Source:
Skip to content

luigibonati/DEAL

Folders and files

NameName
Last commit message
Last commit date

Latest commit

Β 

History

96 Commits
Β 
Β 
Β 
Β 
Β 
Β 
Β 
Β 
Β 
Β 
Β 
Β 
Β 
Β 
Β 
Β 
Β 
Β 

Repository files navigation

DEAL

Data Efficient Active Learning for Machine Learning Potentials

DEAL selects non-redundant structures from atomistic trajectories via Sparse Gaussian Processes (SGP), to be used to train machine-learning interatomic potentials.

It consists of two steps:

  1. preselection using the MLP uncertainty (e.g. max uncertainty obtained with query-by-committee)
  2. select a dataset of non-redundant configurations using the local predictive variance of a Gaussian Process

The method is described in:

Perego S. & Bonati L. Data efficient machine learning potentials for modeling catalytic reactivity via active learning and enhanced sampling, npj Computational Materials 10, 291 (2024) doi: 10.1038/s41524-024-01481-6

In addition, step 2. can be also used to perform subsampling of a trajectory even without the uncertainty pre-selection (see examples)

Highlights

  • Select structures based on SGP predictive variance.

  • Analyze selected structures (e.g. along the trajectory or as a function of a CV)

Supplied records:
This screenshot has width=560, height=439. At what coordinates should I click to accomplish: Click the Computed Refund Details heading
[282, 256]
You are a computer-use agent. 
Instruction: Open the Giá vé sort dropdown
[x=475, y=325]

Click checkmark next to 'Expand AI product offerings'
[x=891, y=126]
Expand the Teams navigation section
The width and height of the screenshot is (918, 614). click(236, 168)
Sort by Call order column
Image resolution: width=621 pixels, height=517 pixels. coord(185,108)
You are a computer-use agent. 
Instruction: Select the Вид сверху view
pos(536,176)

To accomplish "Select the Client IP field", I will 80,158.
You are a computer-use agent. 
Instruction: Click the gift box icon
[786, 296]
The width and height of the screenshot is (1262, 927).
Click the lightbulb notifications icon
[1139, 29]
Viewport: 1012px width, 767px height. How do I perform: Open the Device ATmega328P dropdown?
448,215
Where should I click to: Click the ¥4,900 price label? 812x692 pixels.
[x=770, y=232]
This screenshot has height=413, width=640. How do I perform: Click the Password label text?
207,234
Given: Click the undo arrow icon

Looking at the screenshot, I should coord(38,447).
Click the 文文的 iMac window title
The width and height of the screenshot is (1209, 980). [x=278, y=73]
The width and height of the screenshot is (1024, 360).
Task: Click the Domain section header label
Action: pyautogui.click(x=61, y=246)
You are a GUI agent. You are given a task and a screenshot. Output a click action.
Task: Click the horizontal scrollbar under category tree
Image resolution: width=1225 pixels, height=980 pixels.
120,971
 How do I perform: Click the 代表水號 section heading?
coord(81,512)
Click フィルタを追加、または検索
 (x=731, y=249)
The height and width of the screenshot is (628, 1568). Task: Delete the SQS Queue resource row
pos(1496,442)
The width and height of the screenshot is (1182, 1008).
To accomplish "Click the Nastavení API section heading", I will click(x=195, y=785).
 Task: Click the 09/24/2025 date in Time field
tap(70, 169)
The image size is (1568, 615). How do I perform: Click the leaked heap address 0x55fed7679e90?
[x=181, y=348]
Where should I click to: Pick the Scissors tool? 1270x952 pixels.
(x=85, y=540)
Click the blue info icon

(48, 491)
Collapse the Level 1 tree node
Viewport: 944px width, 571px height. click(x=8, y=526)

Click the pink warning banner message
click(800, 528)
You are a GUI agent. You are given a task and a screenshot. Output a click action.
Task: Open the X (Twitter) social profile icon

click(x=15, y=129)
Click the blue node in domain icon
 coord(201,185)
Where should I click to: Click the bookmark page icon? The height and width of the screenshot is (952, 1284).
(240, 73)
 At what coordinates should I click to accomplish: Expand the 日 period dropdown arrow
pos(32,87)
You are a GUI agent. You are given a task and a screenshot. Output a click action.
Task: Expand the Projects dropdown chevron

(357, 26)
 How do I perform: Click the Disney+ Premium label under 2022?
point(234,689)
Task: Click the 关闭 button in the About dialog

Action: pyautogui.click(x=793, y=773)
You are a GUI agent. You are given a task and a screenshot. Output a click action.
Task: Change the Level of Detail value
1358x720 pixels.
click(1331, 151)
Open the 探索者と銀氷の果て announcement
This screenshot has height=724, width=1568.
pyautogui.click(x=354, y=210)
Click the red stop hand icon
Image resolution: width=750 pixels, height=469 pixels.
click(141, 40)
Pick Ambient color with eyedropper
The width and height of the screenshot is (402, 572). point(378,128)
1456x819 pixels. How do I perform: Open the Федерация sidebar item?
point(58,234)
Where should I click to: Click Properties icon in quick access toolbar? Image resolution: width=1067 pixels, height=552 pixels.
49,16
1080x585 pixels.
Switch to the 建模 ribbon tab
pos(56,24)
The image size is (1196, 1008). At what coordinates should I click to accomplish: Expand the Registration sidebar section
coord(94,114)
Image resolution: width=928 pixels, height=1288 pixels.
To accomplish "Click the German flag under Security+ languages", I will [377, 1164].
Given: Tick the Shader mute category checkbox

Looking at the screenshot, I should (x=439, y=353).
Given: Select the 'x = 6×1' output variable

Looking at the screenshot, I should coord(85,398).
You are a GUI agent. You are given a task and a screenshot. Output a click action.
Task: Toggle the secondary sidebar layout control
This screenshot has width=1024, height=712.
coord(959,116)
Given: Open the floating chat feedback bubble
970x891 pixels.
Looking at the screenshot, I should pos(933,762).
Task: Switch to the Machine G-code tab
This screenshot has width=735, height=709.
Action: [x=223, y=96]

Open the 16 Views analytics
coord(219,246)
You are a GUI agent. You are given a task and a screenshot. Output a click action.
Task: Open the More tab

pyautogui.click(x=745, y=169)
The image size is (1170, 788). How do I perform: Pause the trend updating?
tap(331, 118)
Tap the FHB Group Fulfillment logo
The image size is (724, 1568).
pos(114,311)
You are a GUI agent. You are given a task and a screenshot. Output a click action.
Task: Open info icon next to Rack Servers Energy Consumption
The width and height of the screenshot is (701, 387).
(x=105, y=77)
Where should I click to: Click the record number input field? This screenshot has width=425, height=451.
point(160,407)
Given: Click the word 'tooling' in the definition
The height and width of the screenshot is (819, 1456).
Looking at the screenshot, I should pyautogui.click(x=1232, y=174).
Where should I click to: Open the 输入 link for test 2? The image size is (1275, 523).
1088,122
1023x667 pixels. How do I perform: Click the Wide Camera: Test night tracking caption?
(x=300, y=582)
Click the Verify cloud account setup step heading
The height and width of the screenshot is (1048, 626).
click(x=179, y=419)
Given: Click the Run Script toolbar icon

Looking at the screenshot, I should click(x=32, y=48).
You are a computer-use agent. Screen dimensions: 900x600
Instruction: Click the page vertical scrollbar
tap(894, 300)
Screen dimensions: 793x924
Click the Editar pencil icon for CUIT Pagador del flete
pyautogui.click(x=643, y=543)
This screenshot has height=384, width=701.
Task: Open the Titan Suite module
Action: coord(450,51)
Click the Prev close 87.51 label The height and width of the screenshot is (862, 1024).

Objectives:
**A.** Print everything in the DEAL readme from "Data Efficient Active" down to "pre-selection (see examples)".
**B.** Does the DEAL readme agree with each statement below? Answer yes or no for each, and quote the deciding words: (i) DEAL picks structures from atomistic trajectories by means of Sparse Gaussian Processes. (ii) The method has three steps. (iii) Step 2 works only after the uncertainty pre-selection has been done.

Answers to the exercises:
**A.**
Data Efficient Active Learning for Machine Learning Potentials

DEAL selects non-redundant structures from atomistic trajectories via Sparse Gaussian Processes (SGP), to be used to train machine-learning interatomic potentials.

It consists of two steps:

  1. preselection using the MLP uncertainty (e.g. max uncertainty obtained with query-by-committee)
  2. select a dataset of non-redundant configurations using the local predictive variance of a Gaussian Process

The method is described in:

Perego S. & Bonati L. Data efficient machine learning potentials for modeling catalytic reactivity via active learning and enhanced sampling, npj Computational Materials 10, 291 (2024) doi: 10.1038/s41524-024-01481-6

In addition, step 2. can be also used to perform subsampling of a trajectory even without the uncertainty pre-selection (see examples)

**B.**
(i) Yes: "DEAL selects non-redundant structures from atomistic trajectories via Sparse Gaussian Processes (SGP)"
(ii) No: "It consists of two steps"
(iii) No: "step 2. can be also used to perform subsampling of a trajectory even without the uncertainty pre-selection"